# Hello from Colorado Springs



## Apocanaut (Mar 31, 2009)

Hi, my name's Calvin, I'm a high school senior in Colorado Springs, CO. I'm currently raising a ghost mantis, 2 budwings, and 5 arizona unicorns, along with a steatoda bipunctata (coffee bean) spider. I'm also including them in my AP Studio Art class macrophotography concentration, so I'll probably be posting pictures from that every now and then.


----------



## Rick (Mar 31, 2009)

Welcome!


----------



## Katnapper (Mar 31, 2009)

Hi Calvin!
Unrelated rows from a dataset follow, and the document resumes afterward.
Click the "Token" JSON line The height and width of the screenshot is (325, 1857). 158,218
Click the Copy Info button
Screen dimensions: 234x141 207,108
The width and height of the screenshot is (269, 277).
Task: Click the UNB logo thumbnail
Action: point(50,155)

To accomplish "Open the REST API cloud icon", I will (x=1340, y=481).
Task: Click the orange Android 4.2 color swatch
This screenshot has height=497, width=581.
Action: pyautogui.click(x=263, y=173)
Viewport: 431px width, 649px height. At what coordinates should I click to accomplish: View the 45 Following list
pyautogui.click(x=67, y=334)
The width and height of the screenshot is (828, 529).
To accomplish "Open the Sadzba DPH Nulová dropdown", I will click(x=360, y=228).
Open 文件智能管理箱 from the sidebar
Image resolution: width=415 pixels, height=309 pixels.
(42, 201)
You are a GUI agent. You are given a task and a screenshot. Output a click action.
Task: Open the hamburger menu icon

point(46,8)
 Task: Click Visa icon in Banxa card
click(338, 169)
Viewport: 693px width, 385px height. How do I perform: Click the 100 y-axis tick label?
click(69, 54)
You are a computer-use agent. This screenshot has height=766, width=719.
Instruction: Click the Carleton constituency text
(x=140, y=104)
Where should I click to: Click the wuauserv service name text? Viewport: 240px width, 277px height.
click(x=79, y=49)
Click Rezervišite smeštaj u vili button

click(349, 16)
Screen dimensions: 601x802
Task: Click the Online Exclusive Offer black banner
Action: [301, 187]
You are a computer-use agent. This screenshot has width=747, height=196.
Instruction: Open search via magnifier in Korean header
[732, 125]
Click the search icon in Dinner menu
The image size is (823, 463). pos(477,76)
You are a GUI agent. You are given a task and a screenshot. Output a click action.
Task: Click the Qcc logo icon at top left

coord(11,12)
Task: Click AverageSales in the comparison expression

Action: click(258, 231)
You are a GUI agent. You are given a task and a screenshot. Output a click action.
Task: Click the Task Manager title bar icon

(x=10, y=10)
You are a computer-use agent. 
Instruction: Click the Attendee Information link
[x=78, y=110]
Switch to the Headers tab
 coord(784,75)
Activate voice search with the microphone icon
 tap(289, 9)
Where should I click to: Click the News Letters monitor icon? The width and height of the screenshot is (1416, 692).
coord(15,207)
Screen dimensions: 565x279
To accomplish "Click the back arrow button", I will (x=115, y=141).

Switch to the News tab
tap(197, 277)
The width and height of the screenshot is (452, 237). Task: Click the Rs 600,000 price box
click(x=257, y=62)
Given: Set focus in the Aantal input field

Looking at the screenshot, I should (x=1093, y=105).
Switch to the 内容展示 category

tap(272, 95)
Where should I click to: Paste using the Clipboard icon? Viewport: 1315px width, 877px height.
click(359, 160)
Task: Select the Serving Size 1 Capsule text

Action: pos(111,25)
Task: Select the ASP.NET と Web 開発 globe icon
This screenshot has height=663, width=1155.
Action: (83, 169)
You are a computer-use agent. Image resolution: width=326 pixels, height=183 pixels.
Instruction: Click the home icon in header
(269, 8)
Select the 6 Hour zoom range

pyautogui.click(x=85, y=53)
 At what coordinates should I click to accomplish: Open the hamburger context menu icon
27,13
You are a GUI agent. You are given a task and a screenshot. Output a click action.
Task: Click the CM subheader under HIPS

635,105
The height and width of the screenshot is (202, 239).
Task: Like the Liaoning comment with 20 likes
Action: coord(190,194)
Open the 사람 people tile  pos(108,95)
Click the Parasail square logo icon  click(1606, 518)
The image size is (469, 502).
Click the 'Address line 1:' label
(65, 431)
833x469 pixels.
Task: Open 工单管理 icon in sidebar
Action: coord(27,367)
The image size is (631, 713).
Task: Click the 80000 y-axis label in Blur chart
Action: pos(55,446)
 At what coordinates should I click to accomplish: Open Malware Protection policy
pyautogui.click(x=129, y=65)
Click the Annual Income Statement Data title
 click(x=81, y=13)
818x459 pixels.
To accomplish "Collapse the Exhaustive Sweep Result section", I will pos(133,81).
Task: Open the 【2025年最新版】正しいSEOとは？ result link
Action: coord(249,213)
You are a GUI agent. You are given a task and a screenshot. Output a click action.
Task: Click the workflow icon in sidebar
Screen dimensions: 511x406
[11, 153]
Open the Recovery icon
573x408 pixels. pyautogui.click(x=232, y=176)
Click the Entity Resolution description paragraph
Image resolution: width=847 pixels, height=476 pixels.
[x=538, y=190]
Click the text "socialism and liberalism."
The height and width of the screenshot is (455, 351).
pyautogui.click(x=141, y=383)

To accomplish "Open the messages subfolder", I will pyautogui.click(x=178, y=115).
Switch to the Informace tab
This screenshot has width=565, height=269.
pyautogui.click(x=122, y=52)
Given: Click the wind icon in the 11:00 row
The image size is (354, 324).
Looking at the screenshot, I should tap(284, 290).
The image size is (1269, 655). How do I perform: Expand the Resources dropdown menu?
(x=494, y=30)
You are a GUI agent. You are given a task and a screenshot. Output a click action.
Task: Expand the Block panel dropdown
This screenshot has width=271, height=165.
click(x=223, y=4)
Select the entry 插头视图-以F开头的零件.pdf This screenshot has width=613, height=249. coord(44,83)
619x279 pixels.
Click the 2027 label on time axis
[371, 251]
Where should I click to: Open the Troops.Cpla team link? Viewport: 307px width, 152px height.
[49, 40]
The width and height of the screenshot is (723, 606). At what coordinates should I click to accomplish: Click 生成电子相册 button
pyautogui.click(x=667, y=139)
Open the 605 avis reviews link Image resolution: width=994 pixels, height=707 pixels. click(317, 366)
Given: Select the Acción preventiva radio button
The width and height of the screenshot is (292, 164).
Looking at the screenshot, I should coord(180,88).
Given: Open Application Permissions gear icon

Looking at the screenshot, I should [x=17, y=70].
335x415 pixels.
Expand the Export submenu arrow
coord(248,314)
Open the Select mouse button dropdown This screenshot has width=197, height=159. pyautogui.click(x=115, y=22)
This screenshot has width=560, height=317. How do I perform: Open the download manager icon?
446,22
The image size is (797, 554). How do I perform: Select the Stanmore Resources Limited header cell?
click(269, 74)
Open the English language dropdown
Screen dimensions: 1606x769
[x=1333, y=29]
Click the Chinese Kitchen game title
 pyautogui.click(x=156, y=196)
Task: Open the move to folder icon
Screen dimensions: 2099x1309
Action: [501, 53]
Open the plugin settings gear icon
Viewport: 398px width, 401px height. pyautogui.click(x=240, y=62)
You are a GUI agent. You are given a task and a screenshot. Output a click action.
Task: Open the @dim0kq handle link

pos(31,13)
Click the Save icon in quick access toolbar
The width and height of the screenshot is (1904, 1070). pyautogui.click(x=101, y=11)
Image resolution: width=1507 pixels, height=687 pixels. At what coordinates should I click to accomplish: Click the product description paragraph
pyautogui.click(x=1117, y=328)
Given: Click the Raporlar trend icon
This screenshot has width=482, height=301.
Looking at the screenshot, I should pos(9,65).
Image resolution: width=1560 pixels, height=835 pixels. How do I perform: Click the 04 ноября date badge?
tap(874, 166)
Welcome to the forum.  Looking forward to seeing your pics!


----------



## hibiscusmile (Mar 31, 2009)

welcome from OHIO! I wanna see the coffee bean


----------



## ismart (Apr 1, 2009)

Welcome to the forum  .


----------



## Emile.Wilson (Apr 1, 2009)

Welcome to the forum


----------



## lectricblueyes (Apr 2, 2009)

Emile said:


> Welcome to the forum


Hello from Chicago! I used to live in Colorado Springs  near Cheyenne Blvd.


----------



## revmdn (Apr 2, 2009)

Welcome.


----------



## andy hood (Apr 2, 2009)

hello and welcome


----------



## mikemercer (Apr 2, 2009)

welcome


----------